Available data:
==========

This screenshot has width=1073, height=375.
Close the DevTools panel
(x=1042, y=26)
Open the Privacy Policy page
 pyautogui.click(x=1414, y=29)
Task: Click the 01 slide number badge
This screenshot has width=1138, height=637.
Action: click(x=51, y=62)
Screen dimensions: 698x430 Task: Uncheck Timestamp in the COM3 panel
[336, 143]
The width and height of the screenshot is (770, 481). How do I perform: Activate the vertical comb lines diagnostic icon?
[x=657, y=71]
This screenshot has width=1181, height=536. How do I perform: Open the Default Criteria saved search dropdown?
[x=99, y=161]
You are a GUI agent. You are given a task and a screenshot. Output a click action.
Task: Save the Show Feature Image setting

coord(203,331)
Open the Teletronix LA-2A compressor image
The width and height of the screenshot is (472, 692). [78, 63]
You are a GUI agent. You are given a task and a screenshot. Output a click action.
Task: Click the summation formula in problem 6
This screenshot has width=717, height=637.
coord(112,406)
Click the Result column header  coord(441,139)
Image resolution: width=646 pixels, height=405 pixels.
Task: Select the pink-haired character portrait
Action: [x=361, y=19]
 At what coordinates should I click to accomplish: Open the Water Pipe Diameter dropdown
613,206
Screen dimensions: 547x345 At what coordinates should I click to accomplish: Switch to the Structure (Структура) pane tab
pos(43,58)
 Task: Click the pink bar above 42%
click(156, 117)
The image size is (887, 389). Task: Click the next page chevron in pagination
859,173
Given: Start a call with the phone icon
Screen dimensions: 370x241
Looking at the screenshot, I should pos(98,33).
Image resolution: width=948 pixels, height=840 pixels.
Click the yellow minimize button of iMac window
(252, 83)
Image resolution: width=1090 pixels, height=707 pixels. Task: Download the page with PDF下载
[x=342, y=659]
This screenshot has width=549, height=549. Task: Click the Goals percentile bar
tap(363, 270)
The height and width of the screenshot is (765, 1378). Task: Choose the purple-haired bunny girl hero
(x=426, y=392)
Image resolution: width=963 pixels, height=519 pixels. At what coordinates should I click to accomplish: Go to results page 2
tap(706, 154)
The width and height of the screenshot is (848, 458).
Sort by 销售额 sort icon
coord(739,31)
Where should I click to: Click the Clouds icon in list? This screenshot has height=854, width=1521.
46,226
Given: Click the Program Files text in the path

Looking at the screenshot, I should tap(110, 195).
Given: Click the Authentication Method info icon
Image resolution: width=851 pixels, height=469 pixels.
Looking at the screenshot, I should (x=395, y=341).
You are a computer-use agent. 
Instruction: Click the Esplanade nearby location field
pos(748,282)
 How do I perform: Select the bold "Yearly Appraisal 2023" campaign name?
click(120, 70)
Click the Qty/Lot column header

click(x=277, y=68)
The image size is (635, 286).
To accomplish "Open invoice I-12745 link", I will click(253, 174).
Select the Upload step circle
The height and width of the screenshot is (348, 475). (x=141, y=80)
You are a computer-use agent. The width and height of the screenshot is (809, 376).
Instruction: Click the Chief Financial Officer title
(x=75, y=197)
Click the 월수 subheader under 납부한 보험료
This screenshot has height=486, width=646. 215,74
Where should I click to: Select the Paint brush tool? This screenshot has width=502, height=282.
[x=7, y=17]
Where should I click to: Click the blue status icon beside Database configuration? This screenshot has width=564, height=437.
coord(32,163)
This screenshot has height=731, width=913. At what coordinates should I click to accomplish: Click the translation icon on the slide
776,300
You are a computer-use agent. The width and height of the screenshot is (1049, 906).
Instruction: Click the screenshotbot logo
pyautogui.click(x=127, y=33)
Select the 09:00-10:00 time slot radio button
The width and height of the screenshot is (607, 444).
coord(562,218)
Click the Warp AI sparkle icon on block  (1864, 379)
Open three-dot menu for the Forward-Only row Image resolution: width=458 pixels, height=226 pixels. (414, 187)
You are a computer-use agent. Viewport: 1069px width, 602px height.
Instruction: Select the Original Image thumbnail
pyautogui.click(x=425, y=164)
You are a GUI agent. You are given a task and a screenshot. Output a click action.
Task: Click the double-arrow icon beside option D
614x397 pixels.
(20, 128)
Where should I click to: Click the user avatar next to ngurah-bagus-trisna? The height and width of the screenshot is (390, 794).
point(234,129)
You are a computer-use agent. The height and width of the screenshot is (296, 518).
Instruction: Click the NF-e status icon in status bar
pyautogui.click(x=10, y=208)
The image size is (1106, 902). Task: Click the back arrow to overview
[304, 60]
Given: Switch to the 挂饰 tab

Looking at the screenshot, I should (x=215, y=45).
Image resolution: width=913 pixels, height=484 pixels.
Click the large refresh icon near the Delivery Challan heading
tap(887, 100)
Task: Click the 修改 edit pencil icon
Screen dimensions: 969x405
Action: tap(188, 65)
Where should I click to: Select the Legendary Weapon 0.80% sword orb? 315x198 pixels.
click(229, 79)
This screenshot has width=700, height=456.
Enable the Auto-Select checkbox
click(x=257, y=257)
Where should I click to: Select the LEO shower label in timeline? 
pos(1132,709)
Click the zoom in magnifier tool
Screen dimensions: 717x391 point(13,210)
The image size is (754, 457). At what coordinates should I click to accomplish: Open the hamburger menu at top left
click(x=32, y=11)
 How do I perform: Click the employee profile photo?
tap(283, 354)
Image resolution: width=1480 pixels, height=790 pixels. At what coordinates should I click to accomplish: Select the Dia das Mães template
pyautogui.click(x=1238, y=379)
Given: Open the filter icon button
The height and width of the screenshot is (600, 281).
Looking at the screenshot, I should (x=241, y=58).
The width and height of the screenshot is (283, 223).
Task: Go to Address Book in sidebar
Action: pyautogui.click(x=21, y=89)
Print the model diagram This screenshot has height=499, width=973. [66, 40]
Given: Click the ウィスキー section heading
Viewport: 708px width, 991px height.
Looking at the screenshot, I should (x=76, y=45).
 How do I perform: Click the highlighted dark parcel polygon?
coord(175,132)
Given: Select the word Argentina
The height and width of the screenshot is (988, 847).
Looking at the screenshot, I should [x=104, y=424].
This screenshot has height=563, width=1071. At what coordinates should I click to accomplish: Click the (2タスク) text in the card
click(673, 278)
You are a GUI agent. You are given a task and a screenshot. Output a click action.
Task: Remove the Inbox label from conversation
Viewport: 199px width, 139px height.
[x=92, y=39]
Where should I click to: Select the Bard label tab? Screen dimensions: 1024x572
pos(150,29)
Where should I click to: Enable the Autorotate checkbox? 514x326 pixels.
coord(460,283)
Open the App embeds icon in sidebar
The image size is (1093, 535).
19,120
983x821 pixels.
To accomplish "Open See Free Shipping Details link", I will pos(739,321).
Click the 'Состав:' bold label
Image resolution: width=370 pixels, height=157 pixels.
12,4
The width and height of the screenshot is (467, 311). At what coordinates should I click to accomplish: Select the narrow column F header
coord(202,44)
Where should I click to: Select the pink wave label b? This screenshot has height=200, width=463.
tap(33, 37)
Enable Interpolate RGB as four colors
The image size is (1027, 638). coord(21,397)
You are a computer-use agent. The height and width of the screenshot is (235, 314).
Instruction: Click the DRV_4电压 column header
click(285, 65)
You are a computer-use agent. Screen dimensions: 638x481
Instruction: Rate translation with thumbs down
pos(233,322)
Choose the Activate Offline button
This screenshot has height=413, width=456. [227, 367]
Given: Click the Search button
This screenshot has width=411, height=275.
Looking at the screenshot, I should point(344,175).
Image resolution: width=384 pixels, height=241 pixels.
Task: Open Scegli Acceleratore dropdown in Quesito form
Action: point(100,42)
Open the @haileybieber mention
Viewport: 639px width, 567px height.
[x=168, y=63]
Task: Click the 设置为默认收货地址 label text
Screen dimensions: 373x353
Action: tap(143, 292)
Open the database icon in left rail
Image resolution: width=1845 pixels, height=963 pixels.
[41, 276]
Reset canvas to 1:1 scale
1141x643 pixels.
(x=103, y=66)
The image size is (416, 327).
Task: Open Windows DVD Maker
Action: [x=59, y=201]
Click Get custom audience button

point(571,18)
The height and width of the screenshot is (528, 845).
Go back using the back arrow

==========

Substitute "drop-down menu" for "dropdown" in the lines of the material starting at the line that contains "Open the Privacy Policy page" and ending at the line that contains "click(156, 117)", and return only those lines, otherwise unchanged.

Full output:
Open the Privacy Policy page
 pyautogui.click(x=1414, y=29)
Task: Click the 01 slide number badge
This screenshot has width=1138, height=637.
Action: click(x=51, y=62)
Screen dimensions: 698x430 Task: Uncheck Timestamp in the COM3 panel
[336, 143]
The width and height of the screenshot is (770, 481). How do I perform: Activate the vertical comb lines diagnostic icon?
[x=657, y=71]
This screenshot has width=1181, height=536. How do I perform: Open the Default Criteria saved search drop-down menu?
[x=99, y=161]
You are a GUI agent. You are given a task and a screenshot. Output a click action.
Task: Save the Show Feature Image setting

coord(203,331)
Open the Teletronix LA-2A compressor image
The width and height of the screenshot is (472, 692). [78, 63]
You are a GUI agent. You are given a task and a screenshot. Output a click action.
Task: Click the summation formula in problem 6
This screenshot has width=717, height=637.
coord(112,406)
Click the Result column header  coord(441,139)
Image resolution: width=646 pixels, height=405 pixels.
Task: Select the pink-haired character portrait
Action: [x=361, y=19]
 At what coordinates should I click to accomplish: Open the Water Pipe Diameter drop-down menu
613,206
Screen dimensions: 547x345 At what coordinates should I click to accomplish: Switch to the Structure (Структура) pane tab
pos(43,58)
 Task: Click the pink bar above 42%
click(156, 117)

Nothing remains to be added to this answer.